In Africa, still today, witchcraft can dominate daily life in the areas where it is rife. Many people there take their hair away with them when they get it cut, leaving nothing on the barbershop floor in case it is used against them in a spell. Many people will not eat or drink anything outside their own home. And, even there, they are often very careful about what they consume.

Witch-doctors, who traditionally ask for money or favours for doing a spell, are both men and women. They say they can help you to get rich, make a certain person fall in love with you, give birth to a boy this time, make an enemy get sick and die, make an ex-boyfriend get terrible acne, and so on.

Many swear that some of these spells work. This could be because people who believe deeply in witchcraft only remember the few times when a spell appeared to work. They forget the many times that it just didn't work at all. Also, almost all witch-doctors are very good herbalists and Africa has a huge variety of plants and animal toxins. In a lot of cases, the witch-doctor may tell the person buying the spell that this will be effected by pure 'magic' and will then perform a strange rite or ceremony with chanting or herbs, psychoactive drugs, animal blood and parts and, sometimes, human blood and organs because these, they say, make the strongest spells.

Later, the witch-doctor may pay someone to poison the victim of the spell with an animal or plant toxin. The victim dies horribly and often slowly. The witch-doctor's reputation grows and, perhaps, the family of the dead man go to him for revenge on their enemies. Basically, it's a 'blame game'. In cultures where witchcraft is very common, the local people like to blame bad luck or their own mistakes on spells bought and put on them by their enemies in the community.

If a woman has a deformed baby, she will blame this tragedy on a neighbour she doesn't like. If a man likes drinking beer while he drives, when he inevitably crashes, he blames his enemies' spells and not the alcohol in his blood. In this and other ways, witchcraft is a vicious circle: people do not learn by their mistakes and they blame people for their random bad luck thereby increasing suspicion and division in the community.

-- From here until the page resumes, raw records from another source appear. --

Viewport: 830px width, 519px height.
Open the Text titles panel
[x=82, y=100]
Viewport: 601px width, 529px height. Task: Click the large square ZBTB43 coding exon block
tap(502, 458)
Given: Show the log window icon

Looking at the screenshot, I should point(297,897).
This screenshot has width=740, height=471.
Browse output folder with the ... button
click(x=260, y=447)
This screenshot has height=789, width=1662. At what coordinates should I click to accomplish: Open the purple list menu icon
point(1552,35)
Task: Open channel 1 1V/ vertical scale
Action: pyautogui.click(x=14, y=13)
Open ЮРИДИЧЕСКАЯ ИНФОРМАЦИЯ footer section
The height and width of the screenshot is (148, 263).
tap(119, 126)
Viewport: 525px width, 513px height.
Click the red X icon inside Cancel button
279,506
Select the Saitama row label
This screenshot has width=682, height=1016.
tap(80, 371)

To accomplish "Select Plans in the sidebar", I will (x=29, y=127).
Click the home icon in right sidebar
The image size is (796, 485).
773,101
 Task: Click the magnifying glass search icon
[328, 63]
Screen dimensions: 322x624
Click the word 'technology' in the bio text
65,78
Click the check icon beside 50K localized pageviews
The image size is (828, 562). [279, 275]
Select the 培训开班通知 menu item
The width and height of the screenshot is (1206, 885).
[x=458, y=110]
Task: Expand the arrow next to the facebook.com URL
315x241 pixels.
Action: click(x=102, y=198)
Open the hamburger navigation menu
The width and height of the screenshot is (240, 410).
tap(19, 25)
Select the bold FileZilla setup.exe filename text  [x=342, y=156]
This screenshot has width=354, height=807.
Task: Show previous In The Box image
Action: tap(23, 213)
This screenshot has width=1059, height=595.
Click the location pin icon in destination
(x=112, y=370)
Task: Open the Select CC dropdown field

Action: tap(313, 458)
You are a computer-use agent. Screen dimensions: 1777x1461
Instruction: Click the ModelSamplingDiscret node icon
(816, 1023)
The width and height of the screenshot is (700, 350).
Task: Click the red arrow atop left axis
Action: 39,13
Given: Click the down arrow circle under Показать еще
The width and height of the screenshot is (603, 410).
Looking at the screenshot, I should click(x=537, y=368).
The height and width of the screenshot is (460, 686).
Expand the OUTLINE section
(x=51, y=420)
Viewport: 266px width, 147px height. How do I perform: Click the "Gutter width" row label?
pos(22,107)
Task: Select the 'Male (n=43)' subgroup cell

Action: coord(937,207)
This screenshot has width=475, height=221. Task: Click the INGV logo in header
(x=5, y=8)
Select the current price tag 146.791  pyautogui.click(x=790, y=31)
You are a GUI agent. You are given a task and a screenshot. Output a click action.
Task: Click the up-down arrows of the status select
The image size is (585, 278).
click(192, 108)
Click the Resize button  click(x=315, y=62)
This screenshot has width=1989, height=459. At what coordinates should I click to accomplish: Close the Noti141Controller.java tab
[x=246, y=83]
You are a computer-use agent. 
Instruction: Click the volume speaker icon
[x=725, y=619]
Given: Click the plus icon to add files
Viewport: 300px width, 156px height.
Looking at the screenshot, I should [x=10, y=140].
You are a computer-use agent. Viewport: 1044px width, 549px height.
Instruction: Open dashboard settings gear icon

When Europeans started buying slaves from Africa and taking them to the Caribbean and the Americas to work, the slaves took African witchcraft with them. In new versions and varieties, it is found wherever there are African communities. In Brazil and some other places, it has mixed with the Catholic religion into a new, syncretic religion usually called 'Santerria'.

With the arrival of Caribbean, and then African, immigrants into the UK, especially London, African witchcraft has become more prevalent. In the case of the little boy from Benin, the police were able to discover that he had been brought from Africa to Central London just to be killed and partially eaten in an Ndoki ceremony. This ceremony was supposed to bring luck to a Nigerian drug trafficker and gangster who was about to go to trial. Things didn't look good for him but, on the day after the Ndoki killing, he was unexpectedly acquitted. He has, long since, returned to Nigeria, beyond the reach of the London Police.

However, there is learning and progress. An American botanist, after years of research in the field, discovered not only that the famous zombies of Haiti were victims of a plant extract mix that brings on a permanent, obedient trance, he also discovered the exact formula or recipe. First, the poison makes the victim seem dead. They are buried and, in the night, the witch-doctor comes and digs them up. He hides them in the forest and uses them to scare the villagers or kill his enemies. The zombies are not the dead walking, they are just the unhappy victims of brain damage brought about by the witch-doctor's mix.

These days, African witchcraft, in all its forms, has more followers than ever and in more places on Earth but, at the same time, the percentage of Africans and African diaspora who believe in it has gone down. On the other hand, non-African believers in African witchcraft are growing in number, especially in Brazil.